Posted by *"John Pullman" <jpullman@bserv.com>* on *Thu, 25 May 2000 08:55:36 -0700*
Hey Roland...
You wouldn‘t believe the people that remember that jump. I‘m doing my dead
level best to forget it!!
I‘m out now and am working as a firefighter for Kitchener. Civvy life is
great. Nothing better then the concept of overtime!
Hope your doing well. By the way, went to Rob Lloyd‘s wedding in
Peterborough a little while ago. He got out and is a firefighter there now
too.
Anyway have a good one.
John
>John Pullman how are you. You probably don‘t remember me but I do remember
>your unfortunate jump on DZ Anzio where your Chute malfunctioned and your
>ability to remember your airborne drills paid off and you still made it off
>the DZ broken leg and all. Cheers to all who provide a good valuable
service
>on this network. AIRBORNE!
--------------------------------------------------------
NOTE:  To remove yourself from this list, send a message
to majordomo@cipherlogic.on.ca from the account you wish
to remove, with the line "unsubscribe army" in the
message body.


----------



## army (21 Sep 2002)

Posted by *"William J <andy> Anderson" <aanderson@sk.sympatico.ca>* on *Thu, 25 May 2000 08:34:13 -0700*
on 24/5/00 18:40, my good friend Roland Monague at roly_61@HOTMAIL.COM
wrote:
> First let me introduce myself as a former Airborne
> Gunner from the Para Bty.

Thanks Roland! Very well put. I too, am getting tired of some the threads on
this list. There are far too many forums available on the net for racists to
blow off steam and vent every hateful utterance that their little minds can
think of. I a ‘cease fire‘ is in order and lets get back to the things that
are dear to all of us.... army stuff.
Nice to see a former member of 2RCHA E Bty para is doing well on the
‘outside‘...ubique! ...and of course, ....‘Airborne all the way!‘ :
arte et marte
andy sends:
--------------------------------------------------------
NOTE:  To remove yourself from this list, send a message
to majordomo@cipherlogic.on.ca from the account you wish
to remove, with the line "unsubscribe army" in the
message body.


----------



## army (21 Sep 2002)

Posted by *Carl DINSDALE <joscol@mb.sympatico.ca>* on *Thu, 25 May 2000 22:59:38 -0500*
While on the topic of dissident factions in Canada, does anyone else think that the
political leaders in Quebec should be arrested and tried for Dissension and possibly
Treason? These ongoing separation referendums are driving me around the bend. I‘ll
bet the Chechyans would love a federal government that could be jerked around as
much as ours is. Perhaps that‘s a poor comparison, but I can‘t imagine any other
country on the face of the earth that would entertain a province or state‘s desire
to separate and break up the country, and expect the feds to pay for it! I agree
with Albert, it‘s time we all got down to the business of being Canadian, period.
Imagine the strength we could have on a global scale if we didn‘t waste so much time
and money with all this internal strife and bickering.
Carl
Albert King wrote:
> Dave Kennedy,
>
> In rely to your message on indian treaties.

> **EXERCISE BRIEF**:
Can you carry the army mailing-list thread above forward from the point where it stops?

> **SOURCE DATA**:
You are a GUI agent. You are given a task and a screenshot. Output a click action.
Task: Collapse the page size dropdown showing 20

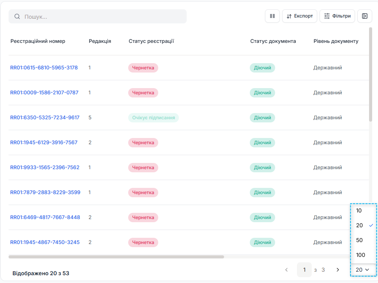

> **THE REPLY**:
>
> I reitterate my statement. Are we supposted to make the natives think that their
> treaties last forever? The response should be no! This is the year 2000. It
> should be time to get over past mistakes and grow up a little bit. Treaties
> might of ment something 150 years ago, but in today‘s world they are totally
> useless. What purpose do they serve? Native leaders fight so hard for treaties
> because if they didn‘t there would be no purpose for native leaders. No more
> power and money for them. Because then we would all just be Canadians and we
> would all live in Canada. Indians can own private land, exercise rights to free
> speech, vote, and live where ever they choose. We don‘t need treaties to ensure
> they have enough gunpowder for winter, or adequate amounts of twine to build
> their shelters. They can buy twine and gun powder at the corner store, like any
> other Canadian.
>
> So if treaties don‘t exist to protect their basic human rights, then why are
> they around. Some say that it‘s just. That they were here first. First of all,
> natives didn‘t inhabit all of Canada. Nor did they have any sort of national
> government. Before the Europeans came it was basically a bunch of tribes roaming
> around, hunting and fighting other tribes. They felt that they owned all the
> land, most likely because most natives had no permament settlements. Canada is a
> overwhelemingly European decent population. We have a government and legal
> system based on European traditions and natives have to learn that we aren‘t
> going anywhere. They have been duely compensated for our past mistakes and then
> some, considering the technological advances brought to them.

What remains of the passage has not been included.